== What you will do ==
Where a line contains "Task: Click the 选择 button in the upper form", begin there and restate word for word every line to the end of the entries below, pictures excluded.

== Data records ==
|---|
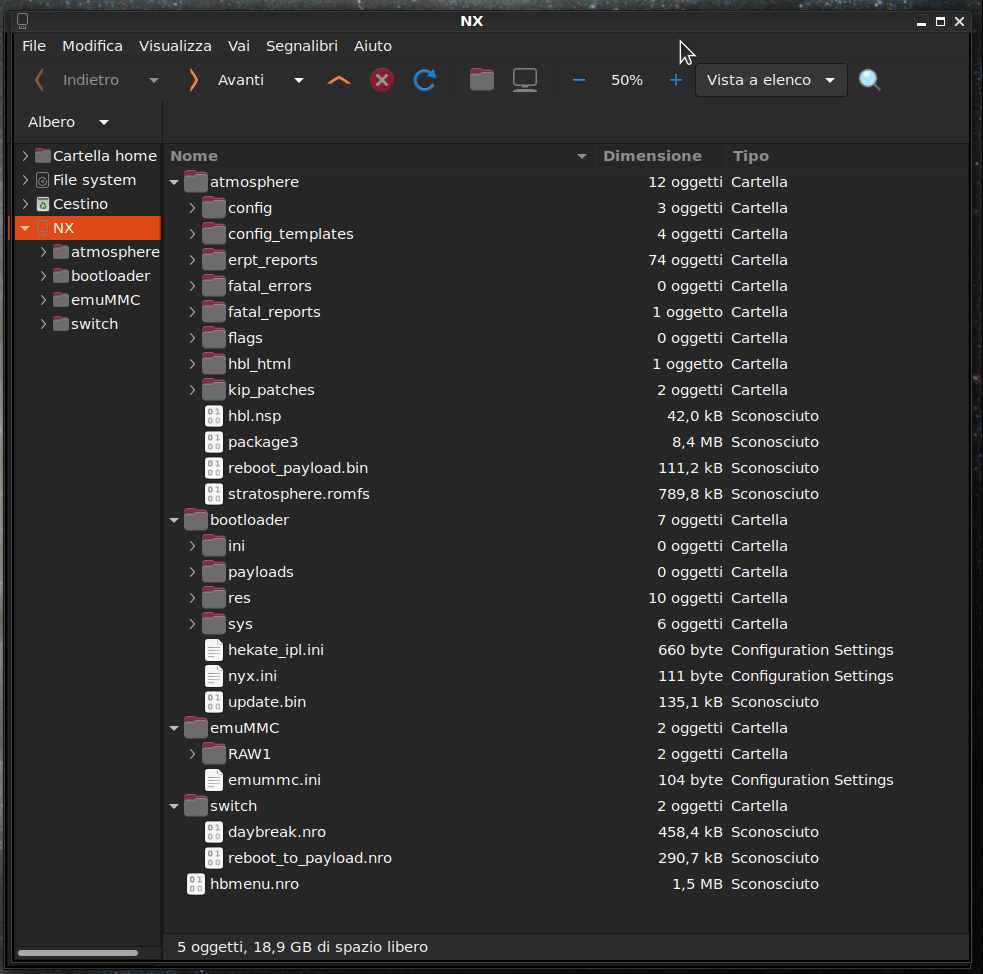The width and height of the screenshot is (983, 974).
Task: Collapse the atmosphere folder in list
Action: pos(175,182)
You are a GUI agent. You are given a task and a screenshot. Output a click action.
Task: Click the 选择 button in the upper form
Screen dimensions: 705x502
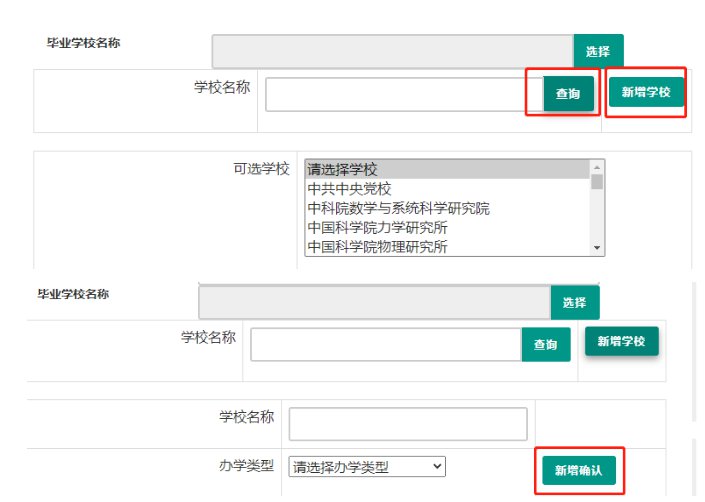coord(598,51)
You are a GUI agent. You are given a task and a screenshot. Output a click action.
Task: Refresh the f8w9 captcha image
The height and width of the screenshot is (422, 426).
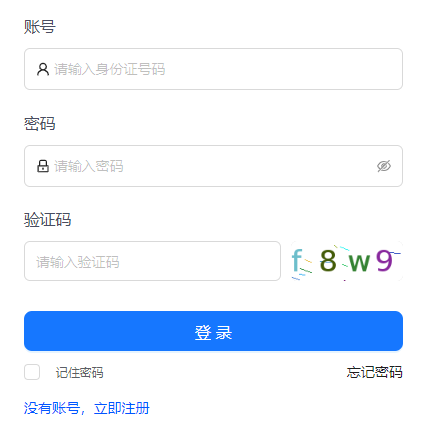coord(347,261)
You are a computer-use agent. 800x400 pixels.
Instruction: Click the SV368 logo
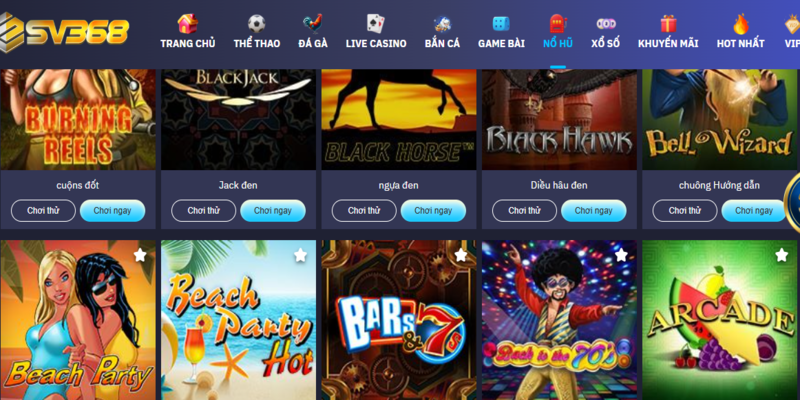64,32

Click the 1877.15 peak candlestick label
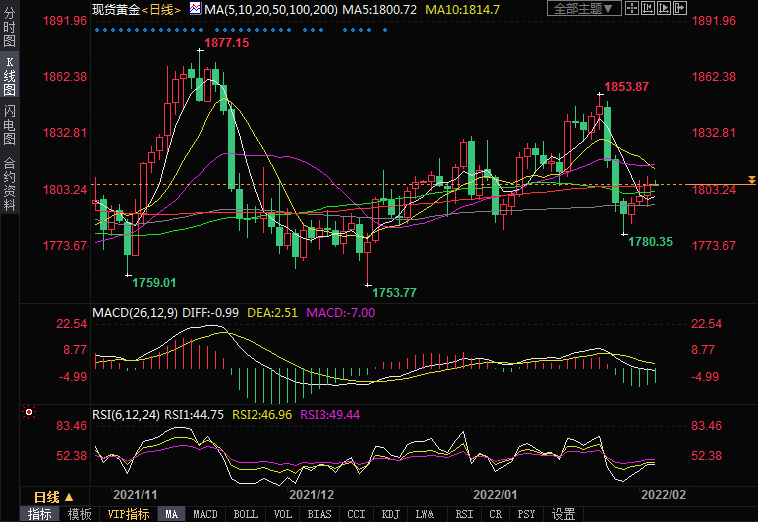pos(226,45)
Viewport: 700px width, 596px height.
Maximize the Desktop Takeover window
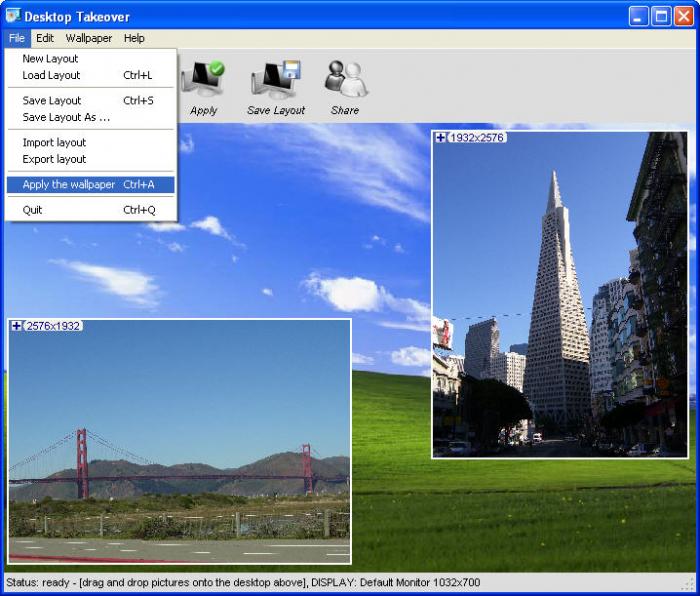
|---|
== Output of the task ==
Task: Click the 选择 button in the upper form
Screen dimensions: 705x502
coord(598,51)
You are a GUI agent. You are given a task and a screenshot. Output a click action.
Task: Refresh the f8w9 captcha image
The height and width of the screenshot is (422, 426).
coord(347,261)
You are a computer-use agent. 800x400 pixels.
Instruction: Click the SV368 logo
64,32

Click the 1877.15 peak candlestick label
pos(226,45)
Viewport: 700px width, 596px height.
Maximize the Desktop Takeover window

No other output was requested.